### Task brief
The answer must be an exact copy of the lines from the one with "You are a computer-use agent. 928x657 pixels." through the final line of the records below, with no pictures.

Records provided section start

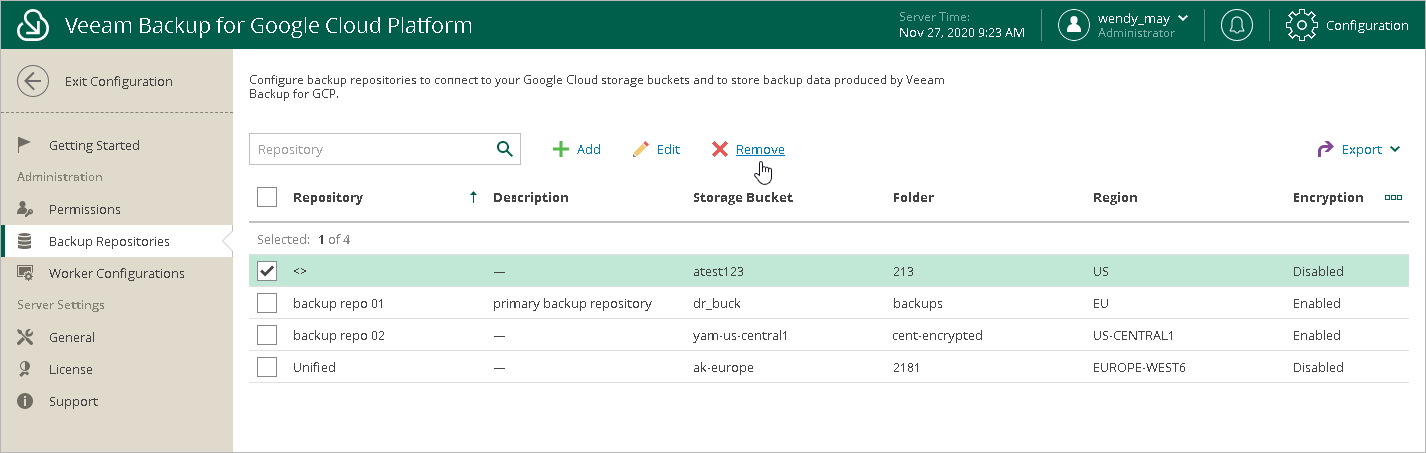Toggle the select-all repositories checkbox
This screenshot has height=453, width=1426.
[267, 197]
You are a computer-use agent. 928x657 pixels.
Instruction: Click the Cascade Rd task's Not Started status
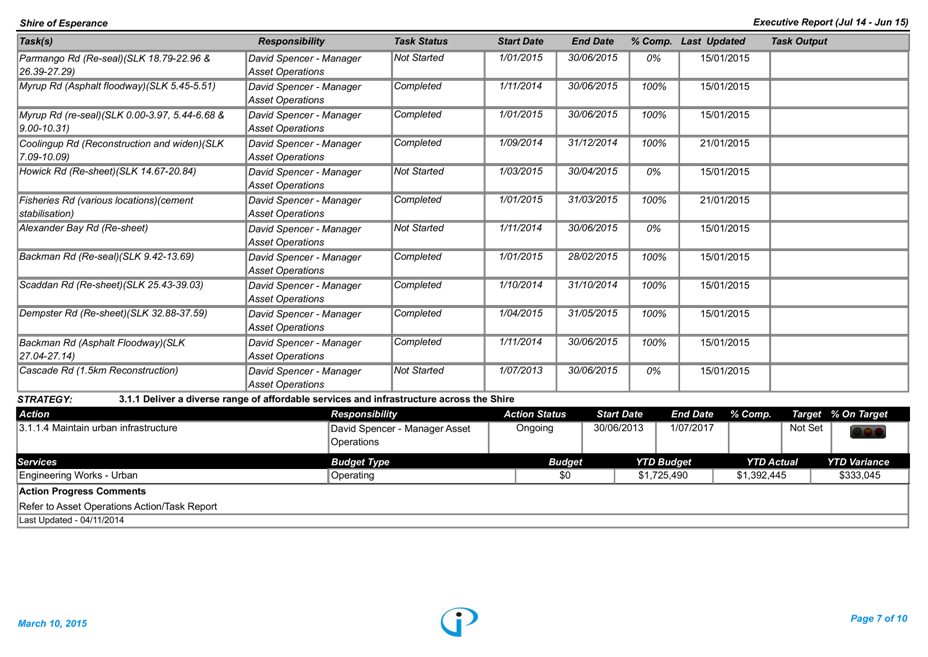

Records provided section end

### Task result
You are a computer-use agent. 928x657 pixels.
Instruction: Click the Cascade Rd task's Not Started status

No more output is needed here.